That creature from outer space Mike Shanahan is at it again. That dewdropper sends more mixed signals than Mae West at a cocktail party. He now has proclaimed that the Denver Broncos will be starting Ron Dayne, Tatum Bell & Cedric Cobbs at running back. Shanahan’s shenanigans has fantasy football managers fleeing for juice joints. What the hell is going on out there in Rocky Mountains? Is it no wonder that Shanahan coaches only near mountains as it’s easy access for aliens from Planet Shanahan to swoop in and pick him up for weekend getaways to see his wife RXE222. Apparently they’ve been studying images of the 1968 Texas Longhorns that are just reaching Planet Shanahan as it appears the Broncos are going to go with the wishbone offense in the 2006 NFL season.

I interviewed Shanahan earlier today, his face emerging from static in my living room hovering just above Oscar sleeping on the floor.

Scoop: Listen Shanahan, tell it to me straight, who’s your starting Running Back going to be in 2006?

Shanahan: Ron Dayne.

Scoop: So you’re saying for sure that it’s Dayne?

Shanahan: Tatum Bell.

Scoop: What?
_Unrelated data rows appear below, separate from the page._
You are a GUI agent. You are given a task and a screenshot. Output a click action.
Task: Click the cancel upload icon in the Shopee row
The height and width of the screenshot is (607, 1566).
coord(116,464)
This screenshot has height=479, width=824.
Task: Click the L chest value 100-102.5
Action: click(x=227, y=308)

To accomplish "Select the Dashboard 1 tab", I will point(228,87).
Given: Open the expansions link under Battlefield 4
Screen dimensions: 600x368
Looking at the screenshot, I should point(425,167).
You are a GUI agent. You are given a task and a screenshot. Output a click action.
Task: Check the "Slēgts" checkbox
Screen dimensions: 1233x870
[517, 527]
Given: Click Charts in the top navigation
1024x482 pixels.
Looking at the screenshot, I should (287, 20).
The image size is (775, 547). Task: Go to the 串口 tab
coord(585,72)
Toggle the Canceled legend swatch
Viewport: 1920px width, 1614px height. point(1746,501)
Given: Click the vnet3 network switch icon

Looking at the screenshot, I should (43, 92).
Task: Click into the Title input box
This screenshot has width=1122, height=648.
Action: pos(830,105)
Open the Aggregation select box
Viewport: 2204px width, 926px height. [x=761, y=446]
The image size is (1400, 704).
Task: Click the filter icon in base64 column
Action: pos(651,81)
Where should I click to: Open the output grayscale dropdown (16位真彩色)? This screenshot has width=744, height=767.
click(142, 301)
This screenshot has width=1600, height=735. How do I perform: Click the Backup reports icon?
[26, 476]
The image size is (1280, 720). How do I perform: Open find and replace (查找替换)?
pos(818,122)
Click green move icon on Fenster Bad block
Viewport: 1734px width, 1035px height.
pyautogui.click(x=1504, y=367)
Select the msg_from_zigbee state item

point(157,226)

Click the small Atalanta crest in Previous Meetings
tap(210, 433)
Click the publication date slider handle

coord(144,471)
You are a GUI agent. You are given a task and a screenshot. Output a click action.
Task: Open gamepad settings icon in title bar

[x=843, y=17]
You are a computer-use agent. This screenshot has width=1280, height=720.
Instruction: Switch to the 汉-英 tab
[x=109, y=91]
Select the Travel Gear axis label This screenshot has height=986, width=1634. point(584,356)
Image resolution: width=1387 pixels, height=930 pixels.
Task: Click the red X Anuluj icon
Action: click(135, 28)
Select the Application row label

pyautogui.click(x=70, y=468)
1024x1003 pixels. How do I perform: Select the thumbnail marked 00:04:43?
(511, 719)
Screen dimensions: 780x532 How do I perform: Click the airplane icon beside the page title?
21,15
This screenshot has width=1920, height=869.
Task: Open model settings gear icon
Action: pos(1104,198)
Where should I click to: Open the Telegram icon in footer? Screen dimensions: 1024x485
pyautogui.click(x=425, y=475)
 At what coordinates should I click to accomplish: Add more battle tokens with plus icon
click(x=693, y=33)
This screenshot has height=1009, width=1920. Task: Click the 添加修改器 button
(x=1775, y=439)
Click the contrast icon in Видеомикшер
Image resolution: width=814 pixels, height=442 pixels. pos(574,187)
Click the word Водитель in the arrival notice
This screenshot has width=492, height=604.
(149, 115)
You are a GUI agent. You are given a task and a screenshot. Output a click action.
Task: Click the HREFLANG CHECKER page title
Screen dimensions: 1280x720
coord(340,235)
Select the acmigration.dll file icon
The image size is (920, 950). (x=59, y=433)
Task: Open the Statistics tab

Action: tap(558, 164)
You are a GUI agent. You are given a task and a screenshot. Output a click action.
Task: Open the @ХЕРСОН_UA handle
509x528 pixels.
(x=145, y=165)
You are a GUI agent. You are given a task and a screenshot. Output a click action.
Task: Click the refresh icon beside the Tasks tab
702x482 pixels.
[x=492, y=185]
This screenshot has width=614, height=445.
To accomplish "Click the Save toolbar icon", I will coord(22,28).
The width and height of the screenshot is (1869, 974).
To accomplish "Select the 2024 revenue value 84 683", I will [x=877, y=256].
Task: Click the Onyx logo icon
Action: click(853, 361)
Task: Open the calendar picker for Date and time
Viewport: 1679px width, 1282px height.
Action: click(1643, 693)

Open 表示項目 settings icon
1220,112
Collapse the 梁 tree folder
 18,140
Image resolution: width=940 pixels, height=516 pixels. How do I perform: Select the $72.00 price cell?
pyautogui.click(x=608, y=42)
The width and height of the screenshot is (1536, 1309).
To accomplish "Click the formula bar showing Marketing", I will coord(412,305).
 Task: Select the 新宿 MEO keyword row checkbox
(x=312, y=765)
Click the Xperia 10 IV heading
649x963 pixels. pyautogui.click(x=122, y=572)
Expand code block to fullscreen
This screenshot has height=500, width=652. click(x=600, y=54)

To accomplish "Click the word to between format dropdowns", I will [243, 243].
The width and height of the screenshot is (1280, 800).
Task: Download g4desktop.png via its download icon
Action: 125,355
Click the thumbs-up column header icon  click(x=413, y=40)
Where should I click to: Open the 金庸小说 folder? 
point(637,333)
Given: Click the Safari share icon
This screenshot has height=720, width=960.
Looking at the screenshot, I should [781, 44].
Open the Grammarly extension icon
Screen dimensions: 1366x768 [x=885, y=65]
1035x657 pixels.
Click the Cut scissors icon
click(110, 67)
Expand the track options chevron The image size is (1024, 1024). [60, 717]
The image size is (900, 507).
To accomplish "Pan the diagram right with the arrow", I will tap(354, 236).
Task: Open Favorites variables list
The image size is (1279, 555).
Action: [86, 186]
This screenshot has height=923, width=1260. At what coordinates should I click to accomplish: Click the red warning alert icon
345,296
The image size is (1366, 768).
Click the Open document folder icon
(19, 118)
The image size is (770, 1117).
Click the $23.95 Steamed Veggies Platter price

Where am I? Mike?

Shanahan: Cedric Cobbs.

Scoop: Cobbs? What the hell is wrong with you?

Shanahan: Transmission fading.

Scoop: Can you send me some booze pills from Planet Shanahan?

Shanahan: Ron Dayne.

Scoop: What?

Shanahan: Tatum Bell.

Scoop: Go chase yourself.

Shanahan: Cedric Cobbs.

Scoop: You dewdrop . . .

Shanahan: Terrell Davis. Transmission. Ceased.

His face disappeared just as Oscar walked into a wall. I was tired of these chewing gum conversations with Shanahan. That space invader ruffles my feathers more than some Joe Brooks in glad rags talking fancy to my date at a party. Screw this, I’m off to the Midway to get bent and curse interplanetary lollygaggers.


Planet Shanahan Names Alien as Starting Running Back

August 17th, 2006

Holy Hannah Rose! Mike Shanahan has freaked me out for the last time. It’s 7:26 a.m. in St. Paul and I’ve been up for 3 hours. The sun is shining as I peer out the back window of my den. Earthly sounds surround me: sirens are blaring, the neighbors are yelling at each other, some dewdropper is playing the piano badly, cars without mufflers are whizzing by my St. Paul house, my cocktail is empty and my ears are enjoying the thwap, thwap, thwap of the typewriter keys. Yes, things are normal here on Selby Avenue except for what is sitting in my head. A little news that I came across last night that has shaken me to the core.

THE DENVER BRONCOS ARE STARTING AN EXTRATERESTIAL RUNNING BACK CREATED ON PLANET SHANAHAN BY THE NAME OF MIKE BELL!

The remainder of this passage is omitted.